31/10/2013
Entro il 2015, il “contrassegno” di carta scomparirà e le forze dell’ordine potranno collegarsi alla banca dati della Motorizzazione anche per verificare in tempo reale se un veicolo è assicurato.
La data fatidica sarà il 18 ottobre 2015: da quel giorno, il contrassegno cartaceo non servirà più perché le forze dell’ordine potranno verificare la copertura assicurativa obbligatoria interrogando la banca dati della Motorizzazione Civile, attualmente già utilizzata per verificare i dati relativi ai veicoli e alle patenti.

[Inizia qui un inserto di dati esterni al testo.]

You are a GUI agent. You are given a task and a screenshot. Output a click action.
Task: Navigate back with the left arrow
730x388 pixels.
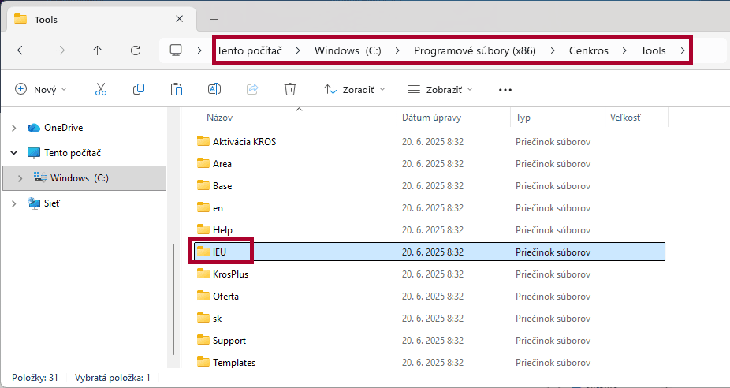pos(22,50)
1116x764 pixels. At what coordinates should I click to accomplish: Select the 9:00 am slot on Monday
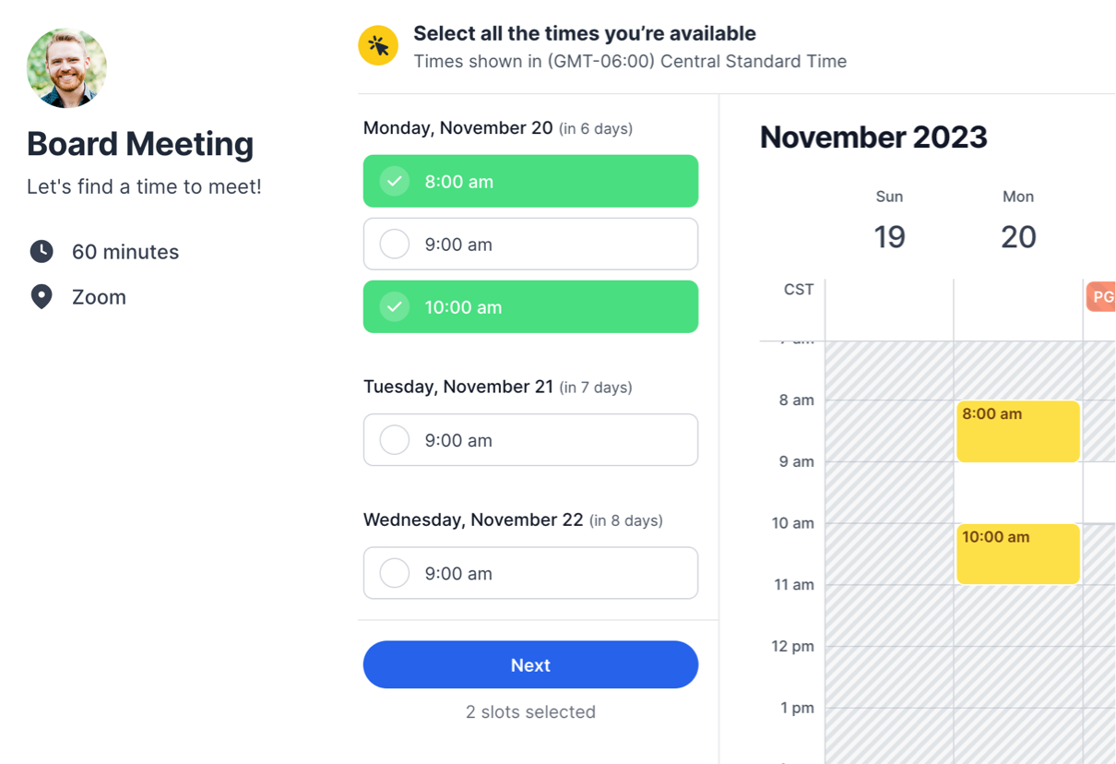point(530,244)
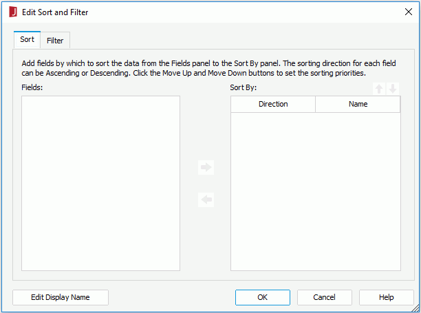Open the Help documentation
The width and height of the screenshot is (421, 313).
(x=387, y=297)
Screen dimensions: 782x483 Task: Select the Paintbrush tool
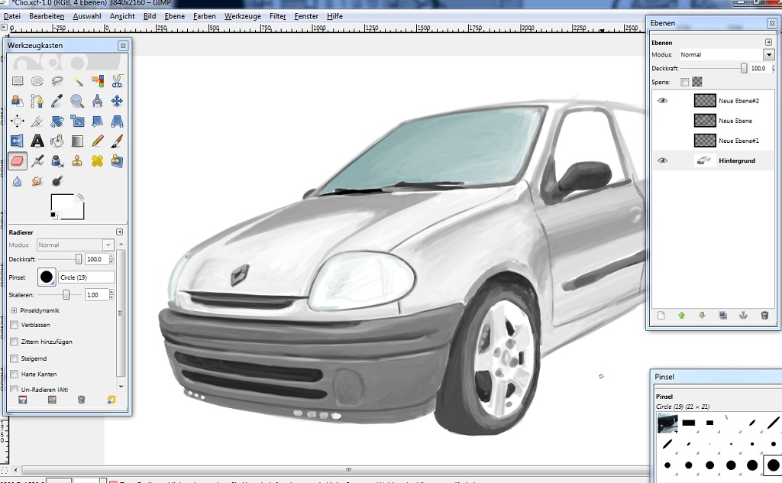click(117, 141)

Questa vera e propria rivoluzione, che avverrà per gradi nel corso di questi due anni in modo da permettere il corretto collegamento tra le banche dati della Motorizzazione e quelle delle compagnie di assicurazione nonché l’aggiornamento del Codice della Strada, è appena iniziata: lo scorso 18 ottobre è entrato in vigore il Decreto n.110 del Ministero dello Sviluppo Economico che contiene le “norme per la progressiva dematerializzazione dei contrassegni assicurativi” e ne stabilisce le tappe.
Non si tratta solo di una semplificazione burocratica e di un risparmio di carta ma anche di uno strumento per combattere le frodi assicurative nonché il problema dei veicoli che circolano senza copertura: a questo sistema telematico, infatti, si collegheranno anche le apparecchiature per il controllo del traffico, come Tutor e Autovelox, che verificheranno in tempo reale se il veicolo è regolarmente coperto da RCAuto obbligatoria. Il Decreto prevede che questa importante funzionalità entri in vigore già nella primavera del 2015.
Per parte nostra, non mancheremo di aggiornare i nostri clienti sugli sviluppi di questa importante novità.